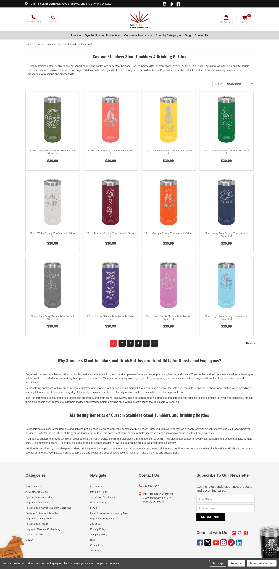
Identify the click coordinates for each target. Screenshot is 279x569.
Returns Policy (98, 502)
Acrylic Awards (33, 486)
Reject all (236, 563)
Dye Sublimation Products (102, 35)
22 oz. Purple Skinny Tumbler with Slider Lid (110, 317)
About (75, 35)
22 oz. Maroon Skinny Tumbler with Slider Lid (110, 235)
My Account (226, 22)
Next (250, 343)
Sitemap (94, 550)
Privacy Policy (98, 529)
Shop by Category (168, 35)
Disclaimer (96, 486)
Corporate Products (138, 35)
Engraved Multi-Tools (37, 502)
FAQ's (93, 507)
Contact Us (202, 35)
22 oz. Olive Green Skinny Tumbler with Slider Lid (53, 152)
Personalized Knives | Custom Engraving (48, 507)
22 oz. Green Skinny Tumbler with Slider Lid (226, 152)
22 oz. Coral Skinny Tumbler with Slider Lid (110, 152)
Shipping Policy (98, 534)
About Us (95, 523)
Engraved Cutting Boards (39, 518)
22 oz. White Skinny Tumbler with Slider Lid (53, 235)
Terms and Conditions (102, 497)
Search (53, 21)
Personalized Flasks (36, 523)
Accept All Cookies (261, 563)
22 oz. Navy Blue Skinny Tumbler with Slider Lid (226, 235)
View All (29, 539)
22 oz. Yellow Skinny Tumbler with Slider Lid (168, 152)
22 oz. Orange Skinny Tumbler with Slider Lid (168, 235)
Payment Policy (98, 491)
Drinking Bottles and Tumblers (42, 513)
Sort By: (219, 84)
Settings (217, 563)
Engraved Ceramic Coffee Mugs (43, 529)
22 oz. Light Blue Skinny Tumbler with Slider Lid (226, 317)
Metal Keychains (34, 534)
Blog (188, 35)
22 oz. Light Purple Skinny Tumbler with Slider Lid (168, 317)
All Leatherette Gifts (36, 491)
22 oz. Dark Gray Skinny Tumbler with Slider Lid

++++++

Task: Render every line of the records above as a numbered list, skipping blank lines and leaving the pictures out.

Exercise answer:
1. Identify the click coordinates for each target. Screenshot is 279x569.
2. Returns Policy (98, 502)
3. Acrylic Awards (33, 486)
4. Reject all (236, 563)
5. Dye Sublimation Products (102, 35)
6. 22 oz. Purple Skinny Tumbler with Slider Lid (110, 317)
7. About (75, 35)
8. 22 oz. Maroon Skinny Tumbler with Slider Lid (110, 235)
9. My Account (226, 22)
10. Next (250, 343)
11. Sitemap (94, 550)
12. Privacy Policy (98, 529)
13. Shop by Category (168, 35)
14. Disclaimer (96, 486)
15. Corporate Products (138, 35)
16. Engraved Multi-Tools (37, 502)
17. FAQ's (93, 507)
18. Contact Us (202, 35)
19. 22 oz. Olive Green Skinny Tumbler with Slider Lid (53, 152)
20. Personalized Knives | Custom Engraving (48, 507)
21. 22 oz. Green Skinny Tumbler with Slider Lid (226, 152)
22. 22 oz. Coral Skinny Tumbler with Slider Lid (110, 152)
23. Shipping Policy (98, 534)
24. About Us (95, 523)
25. Engraved Cutting Boards (39, 518)
26. 22 oz. White Skinny Tumbler with Slider Lid (53, 235)
27. Terms and Conditions (102, 497)
28. Search (53, 21)
29. Personalized Flasks (36, 523)
30. Accept All Cookies (261, 563)
31. 22 oz. Navy Blue Skinny Tumbler with Slider Lid (226, 235)
32. View All (29, 539)
33. 22 oz. Yellow Skinny Tumbler with Slider Lid (168, 152)
34. 22 oz. Orange Skinny Tumbler with Slider Lid (168, 235)
35. Payment Policy (98, 491)
36. Drinking Bottles and Tumblers (42, 513)
37. Sort By: (219, 84)
38. Settings (217, 563)
39. Engraved Ceramic Coffee Mugs (43, 529)
40. 22 oz. Light Blue Skinny Tumbler with Slider Lid (226, 317)
41. Metal Keychains (34, 534)
42. Blog (188, 35)
43. 22 oz. Light Purple Skinny Tumbler with Slider Lid (168, 317)
44. All Leatherette Gifts (36, 491)
45. 22 oz. Dark Gray Skinny Tumbler with Slider Lid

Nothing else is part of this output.